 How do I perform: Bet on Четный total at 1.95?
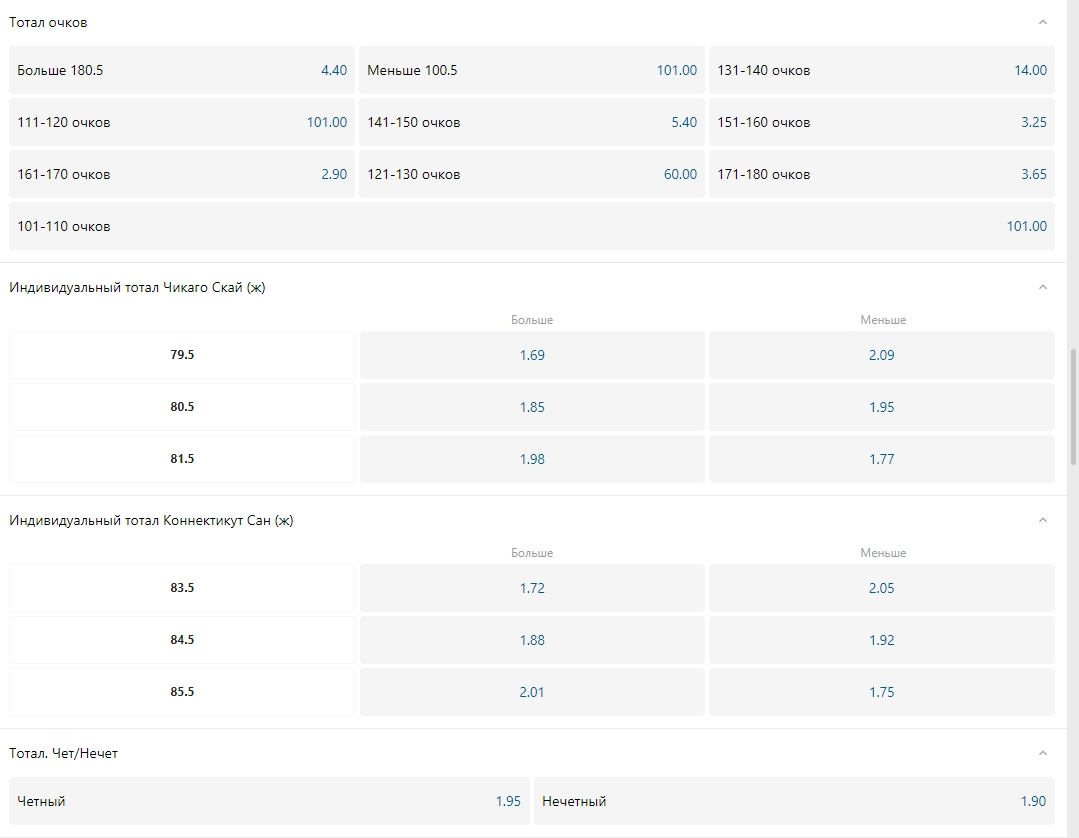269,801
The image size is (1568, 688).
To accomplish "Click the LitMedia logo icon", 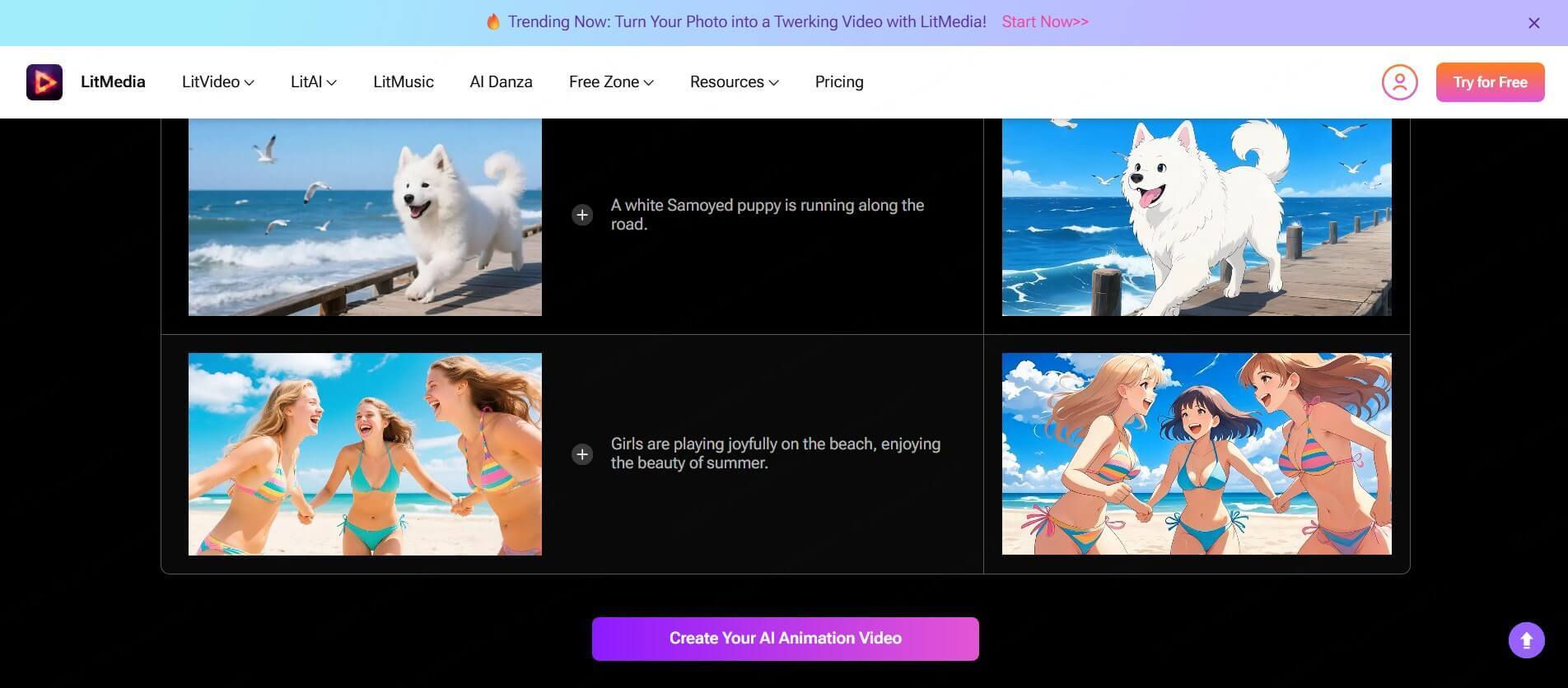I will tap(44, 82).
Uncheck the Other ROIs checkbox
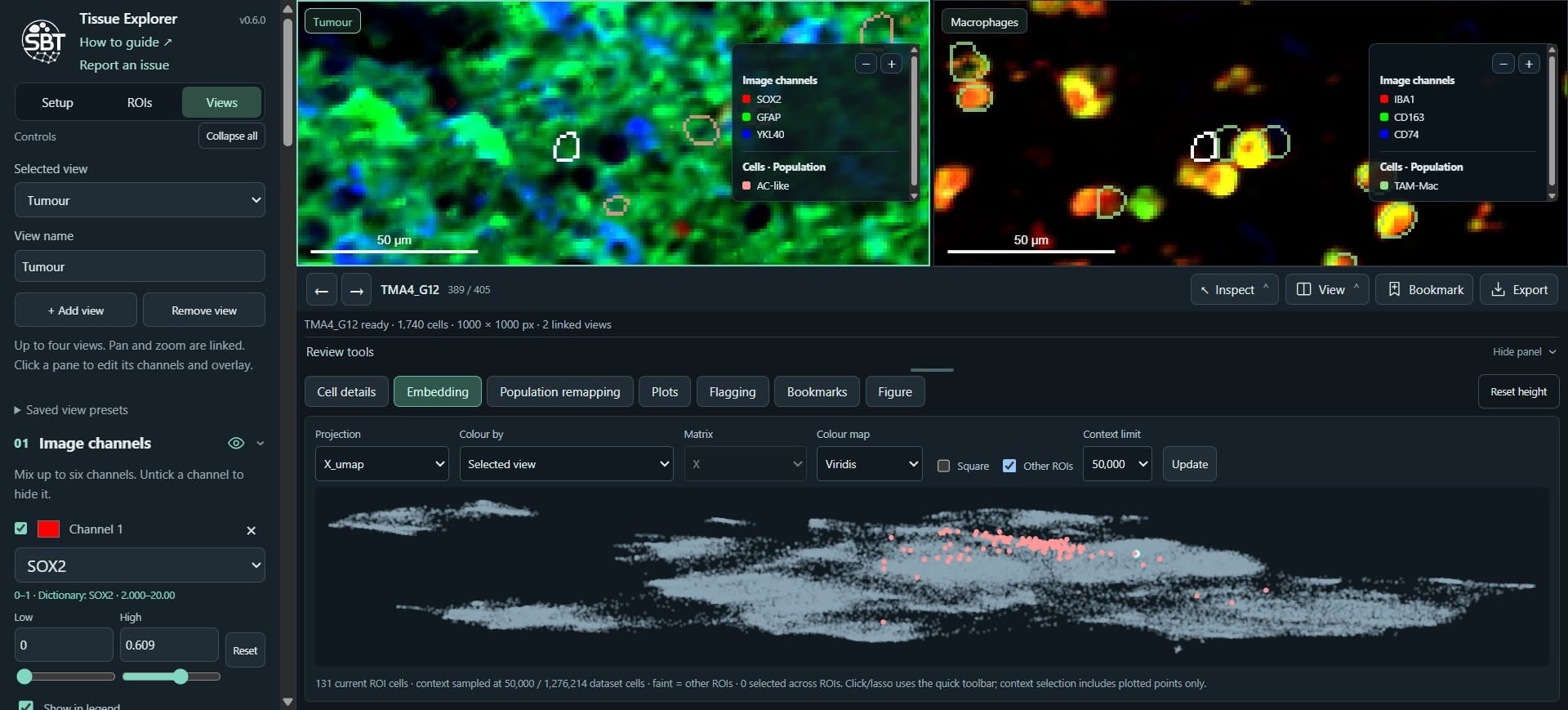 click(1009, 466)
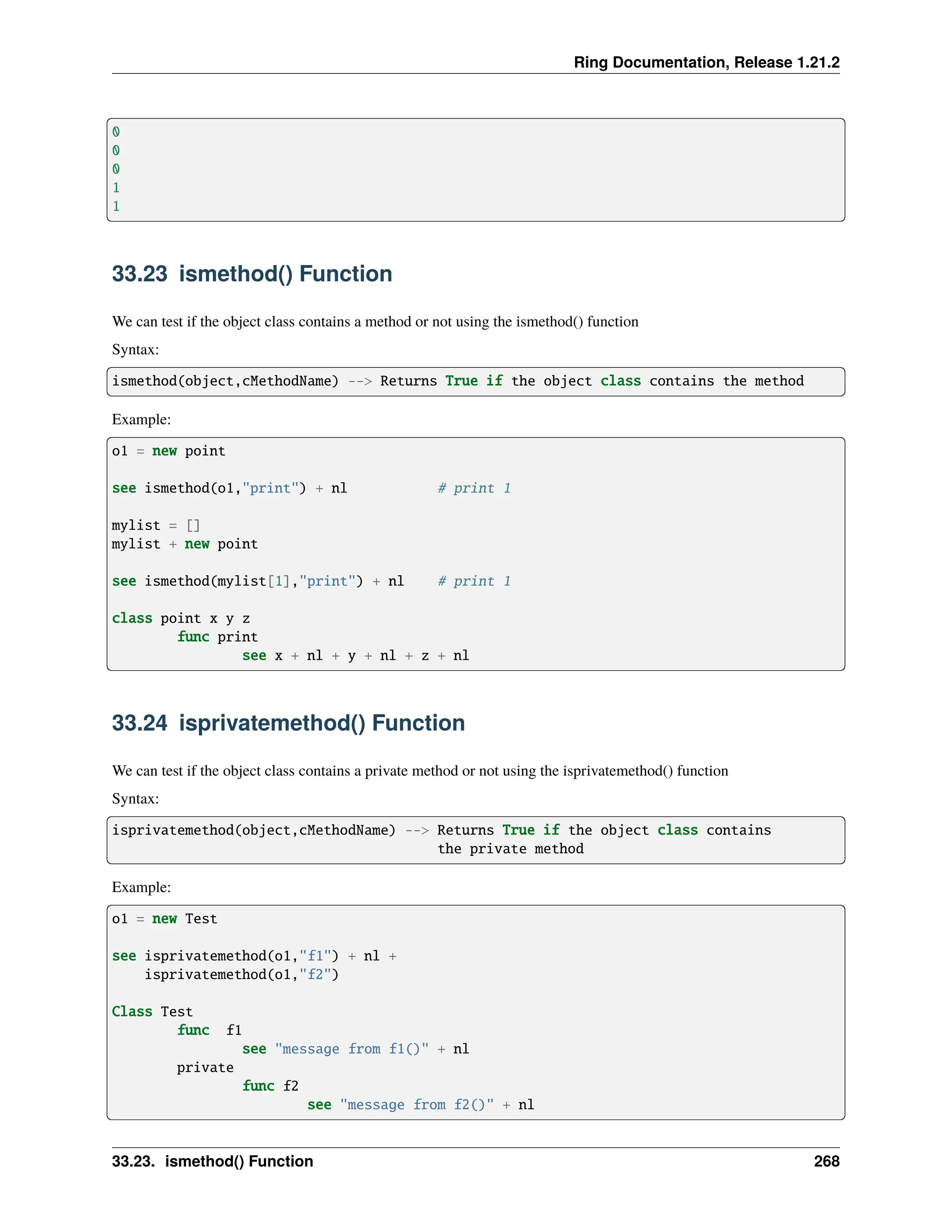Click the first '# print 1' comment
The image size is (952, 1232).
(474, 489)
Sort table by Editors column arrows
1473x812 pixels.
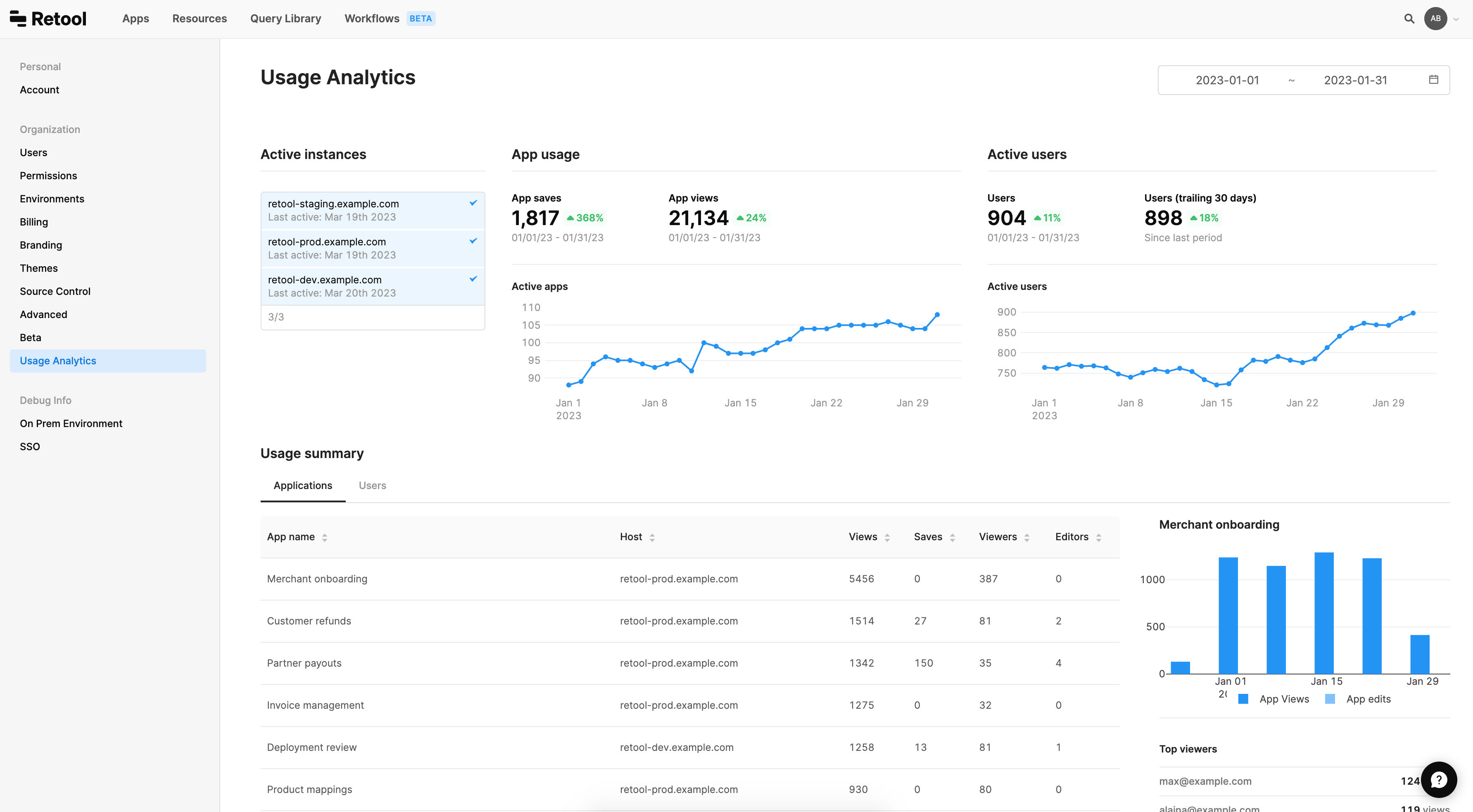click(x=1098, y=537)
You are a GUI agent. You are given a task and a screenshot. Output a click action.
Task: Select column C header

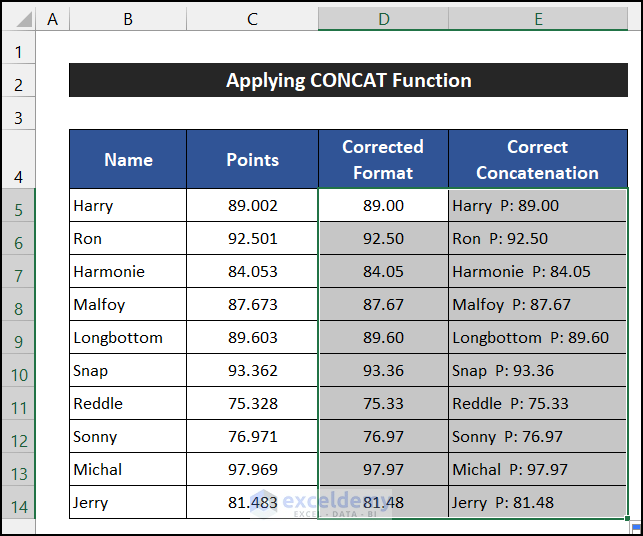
============================================================
* Problem requirements *
Could you give the lines above, from the one containing "Sort table by Editors column arrows" through the end of the rows, as a numbered list, skipping blank lines and leaving out the pictures?

* Response to the exercise *
1. Sort table by Editors column arrows
2. 1473x812 pixels.
3. click(x=1098, y=537)
4. You are a GUI agent. You are given a task and a screenshot. Output a click action.
5. Task: Select column C header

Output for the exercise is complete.